2015-09-16 Thread Ryan Brown

On 09/15/2015 05:10 PM, Haïkel wrote:

2015-09-15 22:52 GMT+02:00 Jason Brooks :



If I didn't already know about the cloud base image as its own
WG and such, I would have looked for it as a variant of the Server
product.



It makes sense (that's why we support the cattle-to-pet scenario), but
server folks are focusing towards a different segment.
If you read about bimodal IT (thanks Gartner for feeding me with funny
buzzwords), server is focusing to traditional IT (mode 1) and cloud to
agile IT (mode 2).

Depending how things evolve around containers, we might consider that
cloud should solely focus on Atomic and maybe transfer ownership of
the classic image to server WG. But this is too early for considering
this.
After all, we decided to make Atomic primary to boost it, and refine
our story around it.


I think we're over-estimating where users are in the "magic bi-modal IT 
devops agile transformation quadrant" (which I hear Gartner is calling 
it now).


I think there's a fairly close mapping from where users are in the 
adoption cycle to what page they need to get to.


Early adopters -> Atomic
Early majority -> Cloud/Server
Late majority/long tail -> Server/Workstation

There's your early adopters are already all about containers and know 
they want Atomic, and they'll go get it.

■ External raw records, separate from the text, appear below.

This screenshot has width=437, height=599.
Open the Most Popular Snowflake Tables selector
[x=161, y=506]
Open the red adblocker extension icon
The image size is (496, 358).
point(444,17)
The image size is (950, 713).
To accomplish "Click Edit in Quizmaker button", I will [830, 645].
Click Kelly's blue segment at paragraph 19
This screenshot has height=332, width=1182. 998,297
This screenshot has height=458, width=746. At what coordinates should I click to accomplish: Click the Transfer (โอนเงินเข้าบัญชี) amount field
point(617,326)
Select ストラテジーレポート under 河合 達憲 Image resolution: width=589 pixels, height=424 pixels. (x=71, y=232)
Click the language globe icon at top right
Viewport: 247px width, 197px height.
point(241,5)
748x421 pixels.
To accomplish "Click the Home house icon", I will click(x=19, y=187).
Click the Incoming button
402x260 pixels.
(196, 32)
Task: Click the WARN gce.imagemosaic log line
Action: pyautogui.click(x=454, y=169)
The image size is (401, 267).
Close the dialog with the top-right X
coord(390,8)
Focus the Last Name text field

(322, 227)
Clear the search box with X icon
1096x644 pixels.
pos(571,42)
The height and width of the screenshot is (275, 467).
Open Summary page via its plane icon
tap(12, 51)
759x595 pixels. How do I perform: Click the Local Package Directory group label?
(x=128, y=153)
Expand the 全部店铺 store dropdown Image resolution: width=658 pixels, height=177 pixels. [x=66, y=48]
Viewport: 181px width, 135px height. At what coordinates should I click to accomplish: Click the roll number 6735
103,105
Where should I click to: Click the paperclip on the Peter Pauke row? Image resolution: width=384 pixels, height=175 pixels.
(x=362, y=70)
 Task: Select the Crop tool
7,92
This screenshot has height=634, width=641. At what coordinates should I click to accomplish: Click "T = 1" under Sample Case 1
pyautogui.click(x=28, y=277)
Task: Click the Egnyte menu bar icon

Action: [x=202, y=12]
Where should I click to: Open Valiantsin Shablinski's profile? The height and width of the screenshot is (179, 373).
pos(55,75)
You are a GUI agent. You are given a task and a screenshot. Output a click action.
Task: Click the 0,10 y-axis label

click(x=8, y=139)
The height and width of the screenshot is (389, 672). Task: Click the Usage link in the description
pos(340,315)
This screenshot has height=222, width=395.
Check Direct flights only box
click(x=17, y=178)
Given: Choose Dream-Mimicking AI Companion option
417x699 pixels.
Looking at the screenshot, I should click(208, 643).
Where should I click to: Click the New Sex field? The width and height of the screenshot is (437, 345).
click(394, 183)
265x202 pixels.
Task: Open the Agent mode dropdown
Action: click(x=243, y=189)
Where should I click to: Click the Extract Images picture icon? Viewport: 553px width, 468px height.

We don't even really need to 
highlight it very much, just mention "Atomic is a cloud thing for 
containers" and they'll be all over it.


The early majority has some stuff in the cloud already, and probably 
still have some "pets" either on real hardware or long-lived VMs. They 
might look at Atomic to evaluate it, but are likely still going to have 
Cloud or Server as their bread and butter. Highlighting atomic from the 
cloud page and the main getfedora.org would help us get these users into 
Atomic.


The "early majority" will still have the Cloud/Server products as their 
main consumption for quite some time, and even if we think containers 
are where the cloud is going, there aren't going to be loads of users 
there for a while.


I'm not sure that transferring the cloud image over to the Server WG 
makes much sense, since the Cloud WG has the expertise and infra to 
maintain it already.

--
Ryan Brown / Software Engineer, Openstack / Red Hat, Inc.